On abdominal examination, hepatic colic and epigastralgia accounted for 54.7% and 45.3% of cases. HCD and positive Murphy’s signs dominated the signs found on physical examination. In Mali, Sanogo ZZ et al. [7] in Mali reported hepatic colic in 96.7% in 2006 and Sangaré D [11] 2013 found a frequency of 77.9%. Samb AN et al. [12] in 2016 reported 96.8% in Senegal. In France Guillaume P. [16] found hepatic colic in 78.8% of cases in 2003.
4.4. Further Examination
In this study, all our patients had performed ultrasound. Abdominal ultrasound remains the reference examination for the detection of gallstones, with a sensitivity of over 95% [17]. During our study, the preoperative and postoperative diagnoses of our patients were dominated by vesicular lithiasis clusters and vesicular lithiasis at respective rates of 40.6% and 39.1%.
Our results are not statistically different from those of other African authors (p > 0.05) [17] [18].
4.5. Therapeutic Aspect
Retrograde cholecystectomy remains the reference technique in laparoscopic surgery and the most frequently used because it is considered the safe technique due to the primary control of Calot’s triangle instead of the main intraoperative complications [7] [12] [18]. However, the mode of cholecystectomy, anterograde or retrograde, may result either from a deliberate choice by the surgeon, or from conditions imposed on him, discovered intraoperatively or suspected preoperatively [19].
Retrograde cholecystectomy was performed in 64.1% during our study. This rate is different from that of Samb, Sagna and Najib (p ≤ 0.05) who reported 8.9%, 50% and 97.5% retrograde cholecystectomy respectively [10] [20]. This can be explained by a simple choice of operator according to the author of the study.

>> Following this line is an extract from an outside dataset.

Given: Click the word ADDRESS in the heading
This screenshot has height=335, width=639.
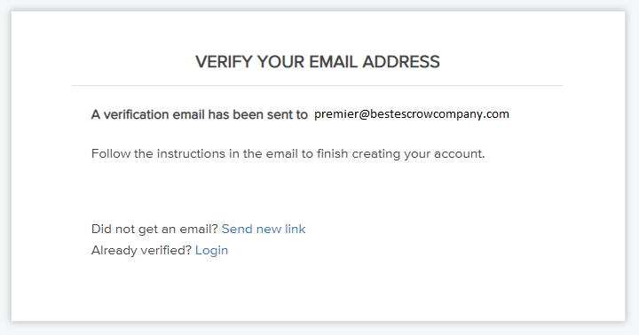Looking at the screenshot, I should pos(401,62).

The average operative time was 66 minutes. It was 98 minutes for Fall B [21] and 135 minutes for Raveloson [22]. In the West, the average duration varied from 46 minutes to 91 minutes [20] [22]. This is a direct consequence of the experience of the laparoscopic surgeons.
We recognize that this study has limitations, the sample size was not calculated on a statistical basis and is therefore not representative. Some variables were not taken into account in the study, such as the follow-up of patients after surgery.
Despite these limitations, the study allowed us to make the situation of cholecystectomy at the University Hospital Center (CHU) Mother-Child “Luxembourg”.
5. Conclusion
Cholecystectomy, it has several advantages over laparotomy cholecystectomy. Laparoscopic cholecystectomy is a technique to be developed and supported.